**WHAT THE TASK ASKS:** Once you find the line with "777x583 pixels. At" in the data below, transcribe exactly each line from there to the line with "This screenshot has", inclusive, and nothing else. Drop the pictures.

**DATASET EXCERPTS:**
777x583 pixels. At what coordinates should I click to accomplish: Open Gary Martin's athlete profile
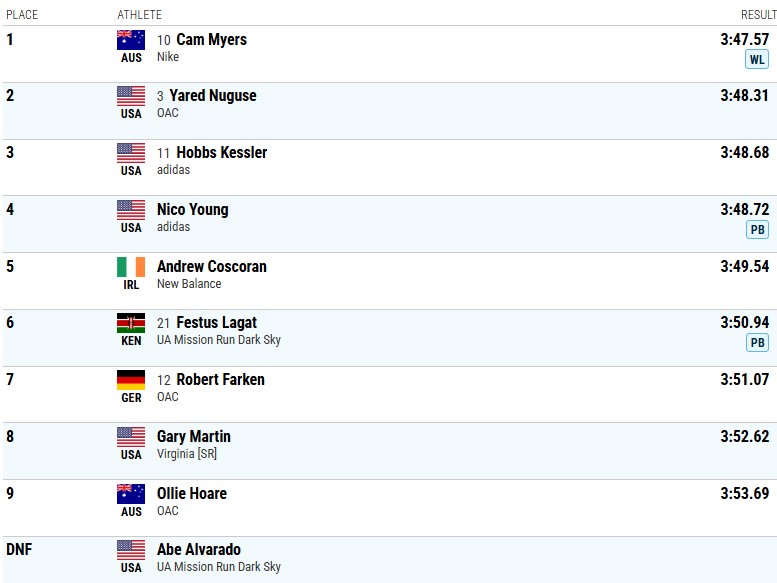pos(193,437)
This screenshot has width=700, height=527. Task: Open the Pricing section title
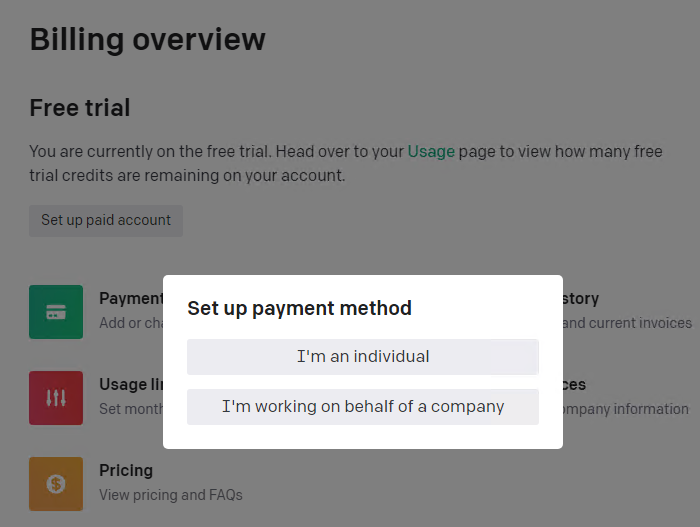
---
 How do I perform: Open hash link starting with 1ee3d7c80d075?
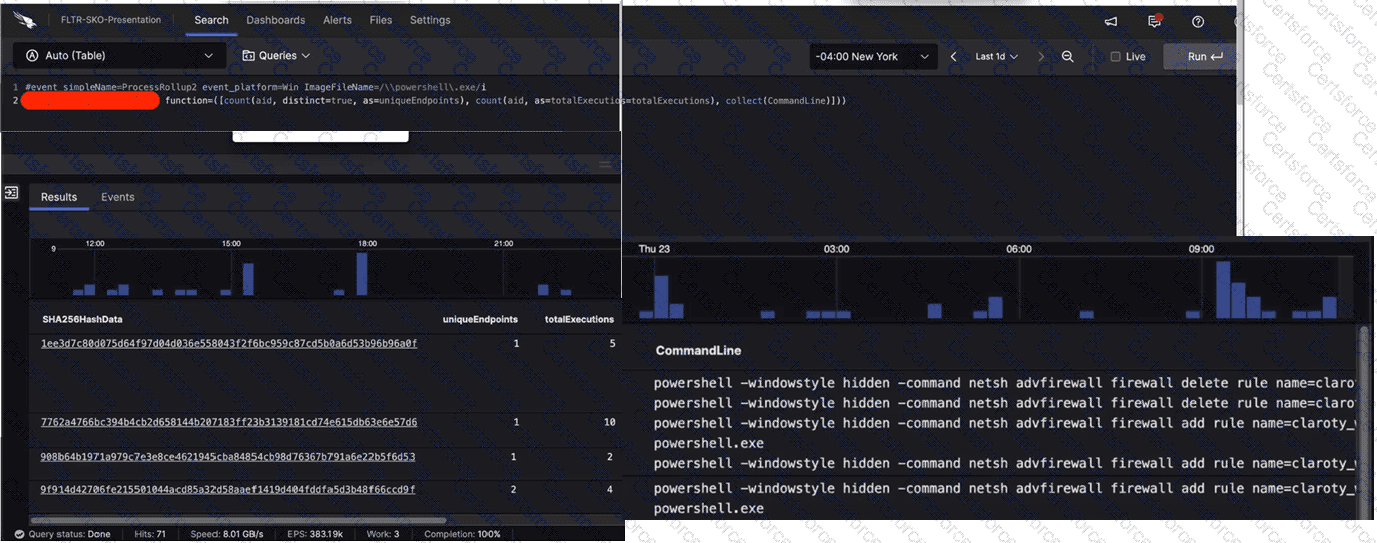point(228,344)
...
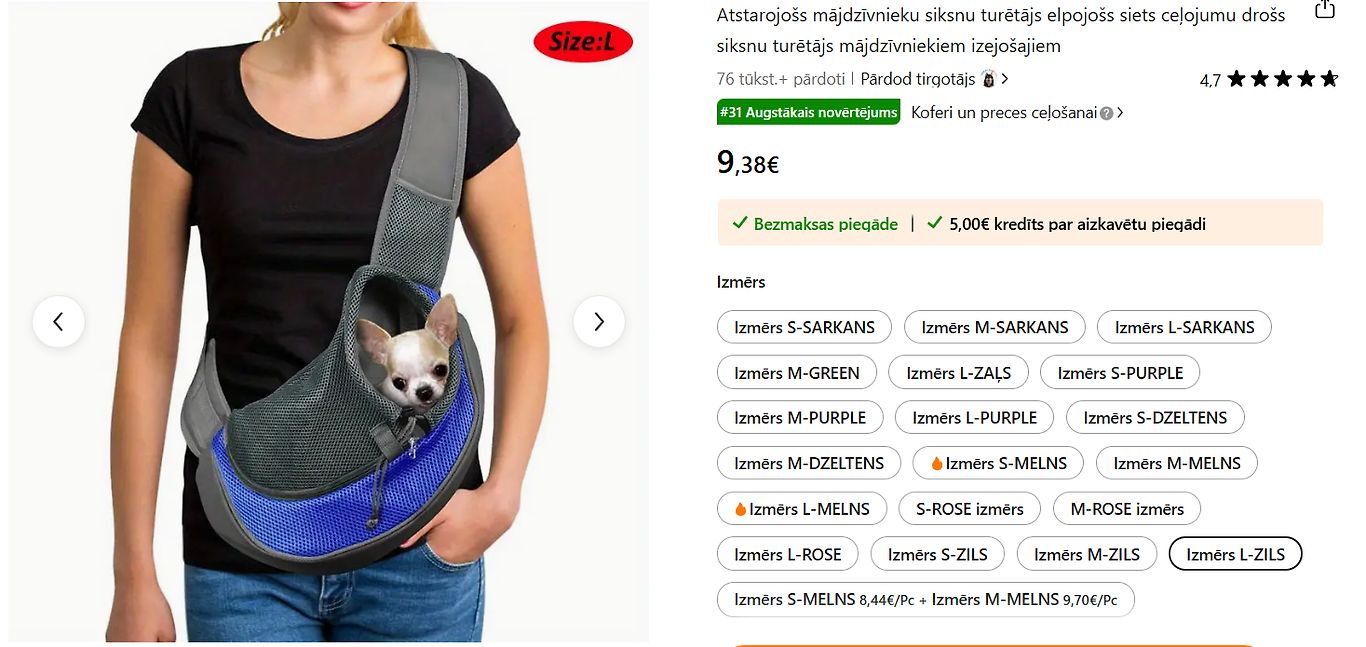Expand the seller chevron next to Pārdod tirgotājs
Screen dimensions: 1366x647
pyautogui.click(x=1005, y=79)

**RESULT FOR THIS TASK:**
777x583 pixels. At what coordinates should I click to accomplish: Open Gary Martin's athlete profile
pos(193,437)
This screenshot has width=700, height=527. Task: Open the Pricing section title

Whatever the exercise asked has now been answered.